Try it: In the records below, repeat word for word only the lines starting at the one that contains "Click the line" and ending at the one that contains "Given: Click the", pictures excluded.

[Stored dataset items]
☆ ☆ ☆ ☆ ☆

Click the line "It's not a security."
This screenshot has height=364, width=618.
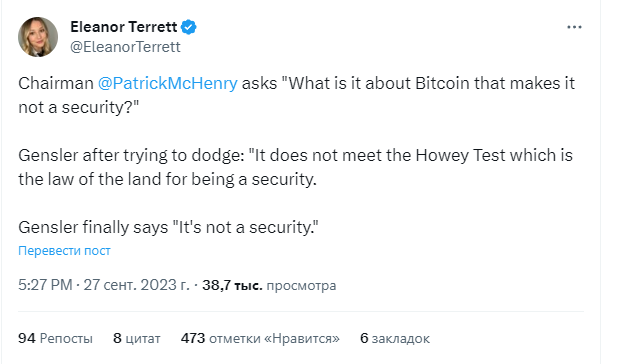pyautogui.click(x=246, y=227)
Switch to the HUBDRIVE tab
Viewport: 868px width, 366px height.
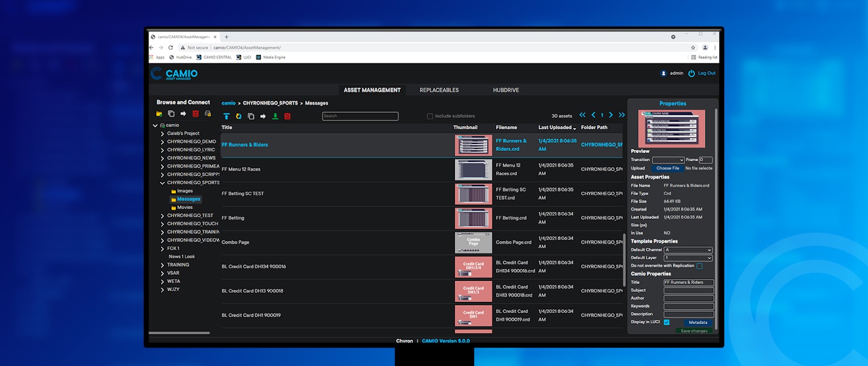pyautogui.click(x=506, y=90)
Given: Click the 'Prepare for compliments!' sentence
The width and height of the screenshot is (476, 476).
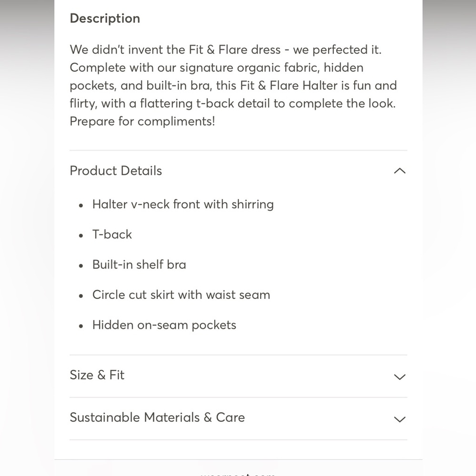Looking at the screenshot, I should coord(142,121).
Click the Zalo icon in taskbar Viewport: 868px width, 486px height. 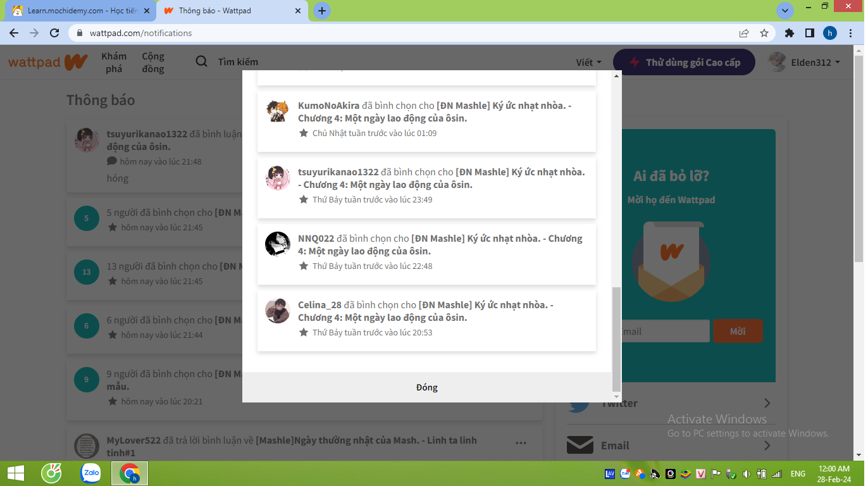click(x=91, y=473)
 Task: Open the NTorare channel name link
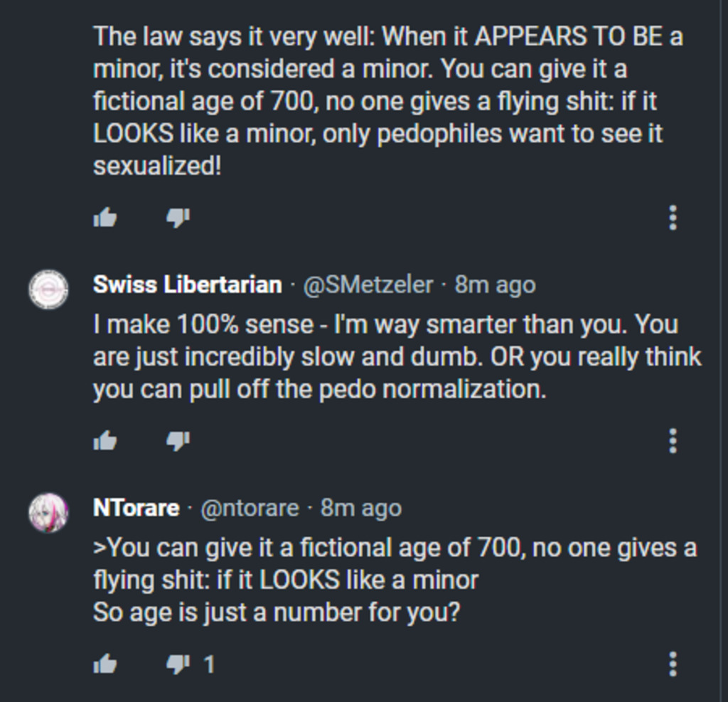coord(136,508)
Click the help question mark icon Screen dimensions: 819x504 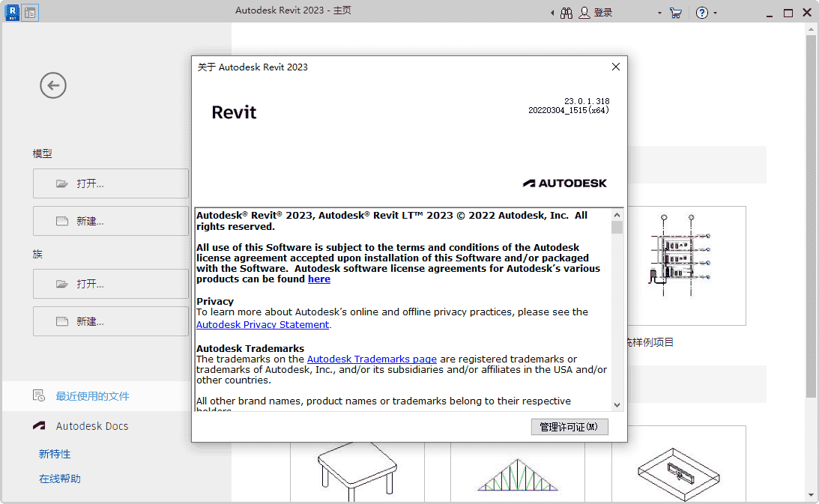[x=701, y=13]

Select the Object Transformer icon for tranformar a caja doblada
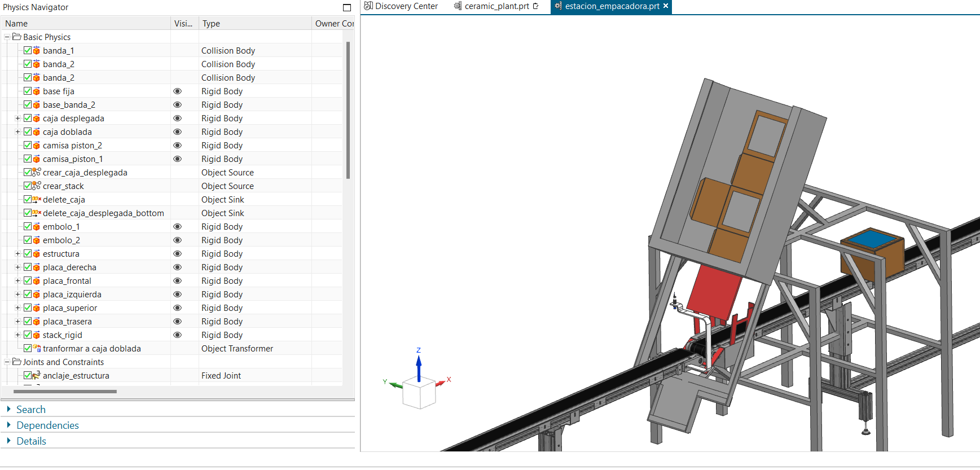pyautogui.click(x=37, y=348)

☆ ☆ ☆ ☆ ☆

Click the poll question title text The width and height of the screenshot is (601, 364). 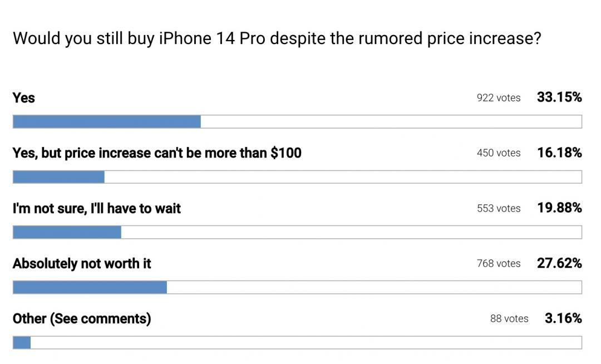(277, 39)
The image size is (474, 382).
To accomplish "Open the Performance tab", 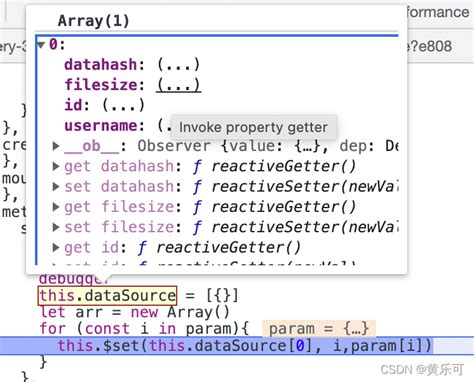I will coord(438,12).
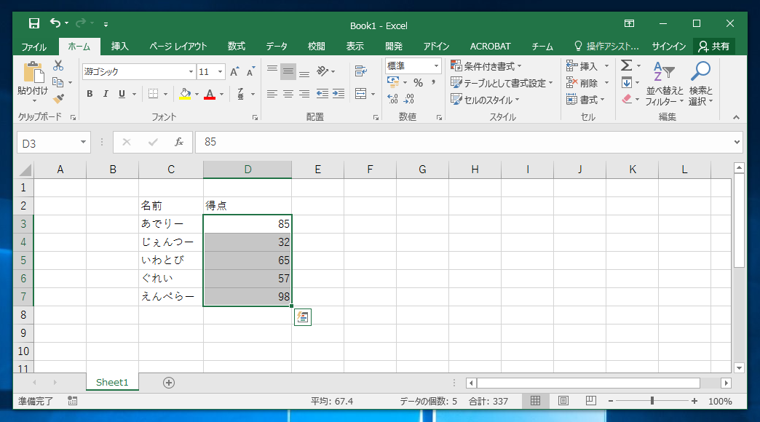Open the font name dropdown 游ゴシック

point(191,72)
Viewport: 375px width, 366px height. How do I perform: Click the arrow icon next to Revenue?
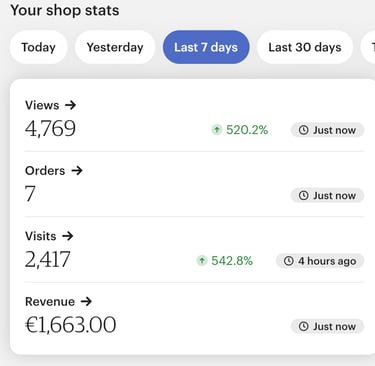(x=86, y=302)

☆ ☆ ☆ ☆ ☆

Exercise answer:
Click the line "It's not a security."
This screenshot has height=364, width=618.
pyautogui.click(x=246, y=227)
Switch to the HUBDRIVE tab
Viewport: 868px width, 366px height.
pyautogui.click(x=506, y=90)
Given: Click the 'Prepare for compliments!' sentence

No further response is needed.